::: EXCERPT PROVIDED

Re: [PATCH 1/2] sched/deadline: add per rq tracking of admitted bandwidth

From: Peter Zijlstra
Date: Fri Feb 12 2016 - 12:05:40 EST


On Thu, Feb 11, 2016 at 05:10:12PM +0000, Juri Lelli wrote:
> diff --git a/kernel/sched/deadline.c b/kernel/sched/deadline.c
> index 6368f43..1eccecf 100644
> --- a/kernel/sched/deadline.c
> +++ b/kernel/sched/deadline.c

> +static void swap_task_ac_bw(struct task_struct *p,
> + struct rq *from,
> + struct rq *to)
> +{
> + unsigned long flags;
> +
> + lockdep_assert_held(&p->pi_lock);
> + local_irq_save(flags);
> + double_rq_lock(from, to);
> + __dl_sub_ac(from, p->dl.dl_bw);
> + __dl_add_ac(to, p->dl.dl_bw);
> + double_rq_unlock(from, to);
> + local_irq_restore(flags);
> +}

> +static void migrate_task_rq_dl(struct task_struct *p)
> +{
> + if (p->fallback_cpu != -1)
> + swap_task_ac_bw(p, task_rq(p), cpu_rq(p->fallback_cpu));
> +}

This patch scares me.

Now, my brain is having an awfully hard time trying to re-engage after
flu, but this looks very wrong.

So we call sched_class::migrate_task_rq() from set_task_cpu(), and we
call set_task_cpu() while potentially holding rq::lock's (try
push_dl_task() for kicks).

Sure, you play horrible games with fallback_cpu, but those games are
just that, horrible.


So your initial patch migrates the bandwidth along when a runnable task
gets moved about, this hack seems to be mostly about waking up. The
'normal' accounting is done on enqueue/dequeue, while here you use the
migration hook.

Having two separate means of accounting this also feels more fragile
than one would want.

Let me think a bit about this.

::::::

_GIVEN INSTRUCTION 1_
Set down, word for word, the passage of the patch review above from "This patch scares" up to and including "push_dl_task() for kicks).".
_GIVEN INSTRUCTION 2_
In the patch review above, which function is said to call sched_class::migrate_task_rq()?

::: DATA EXTRACT

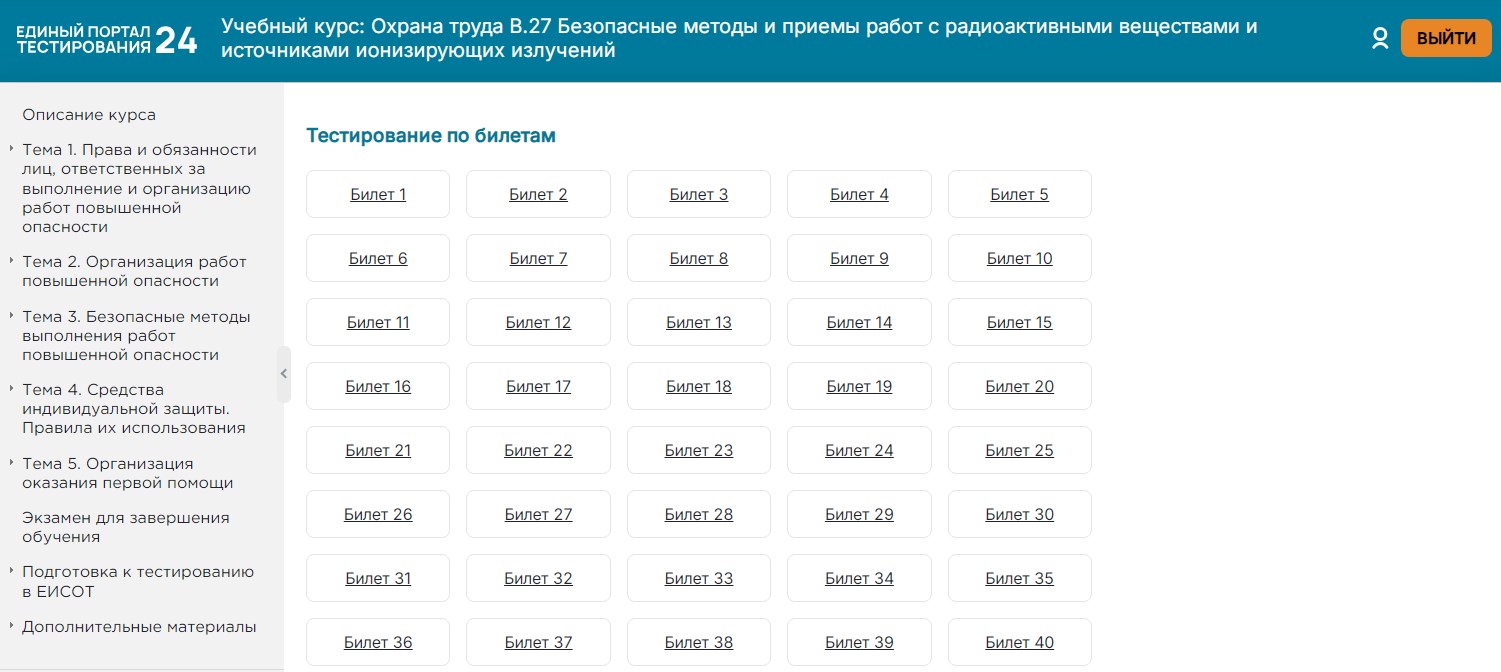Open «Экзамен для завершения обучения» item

::::::
::: DATA EXTRACT

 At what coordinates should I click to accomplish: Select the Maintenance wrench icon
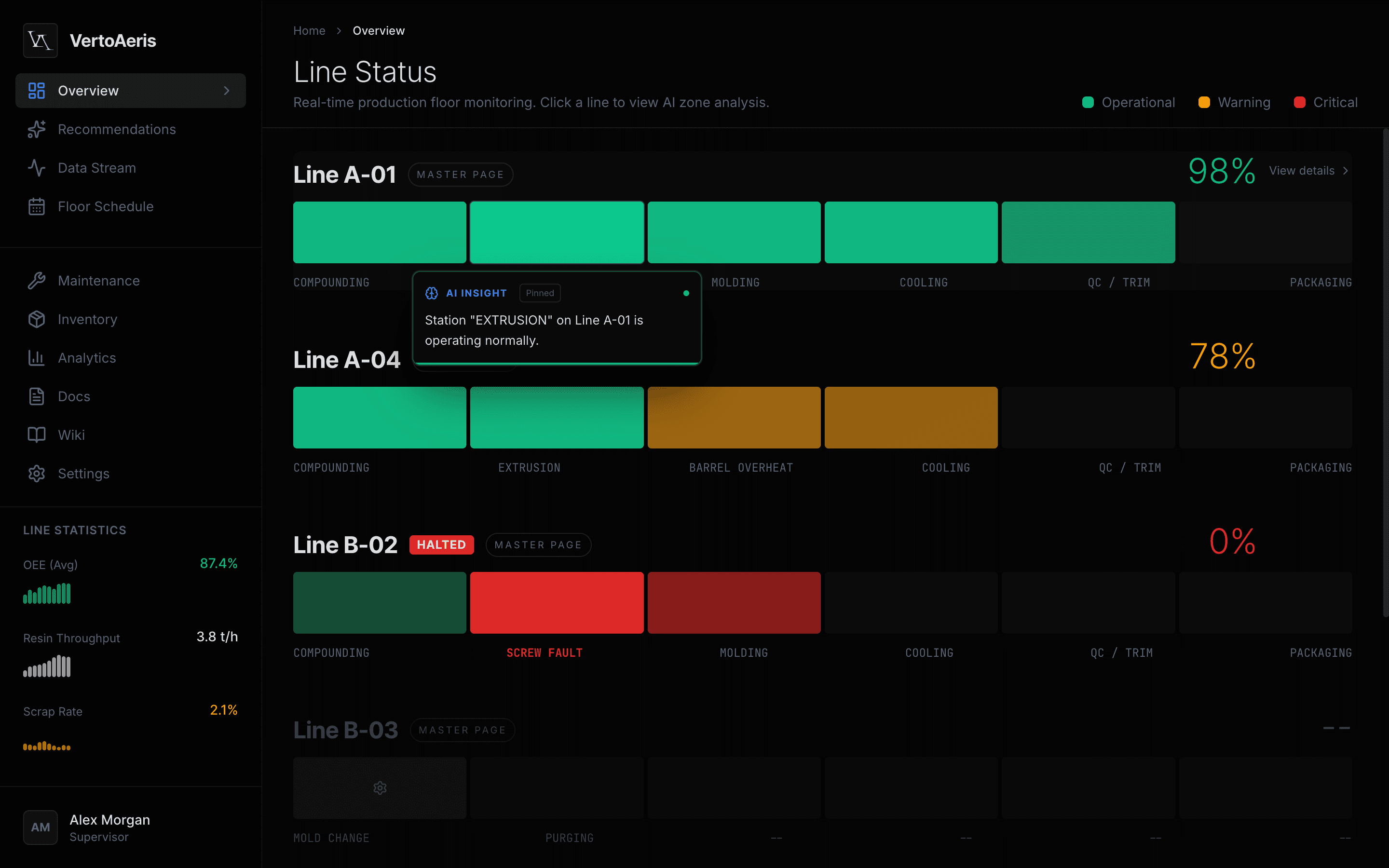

::::::
::: DATA EXTRACT

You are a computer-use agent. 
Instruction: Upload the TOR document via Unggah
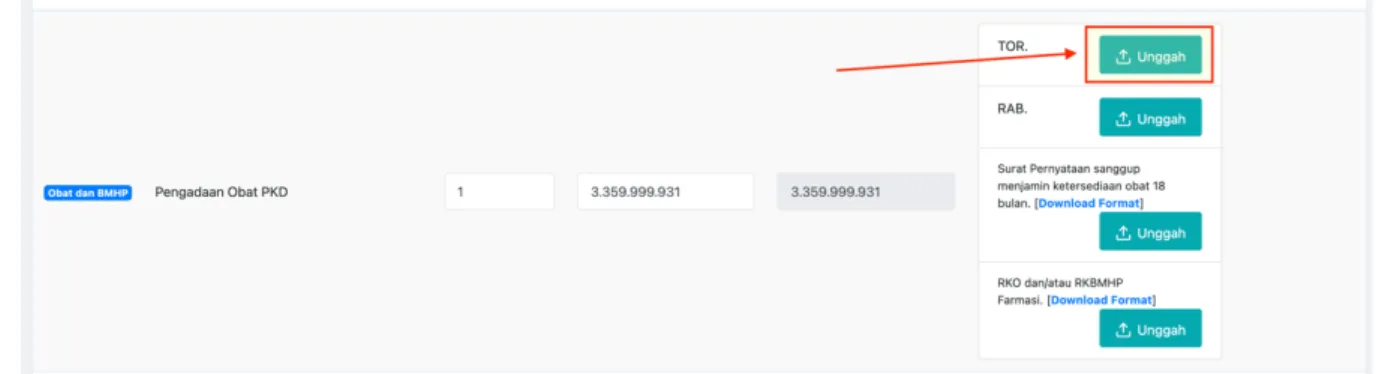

::::::

_PROBLEM SOLUTION 1_
This patch scares me.

Now, my brain is having an awfully hard time trying to re-engage after
flu, but this looks very wrong.

So we call sched_class::migrate_task_rq() from set_task_cpu(), and we
call set_task_cpu() while potentially holding rq::lock's (try
push_dl_task() for kicks).

_PROBLEM SOLUTION 2_
set_task_cpu()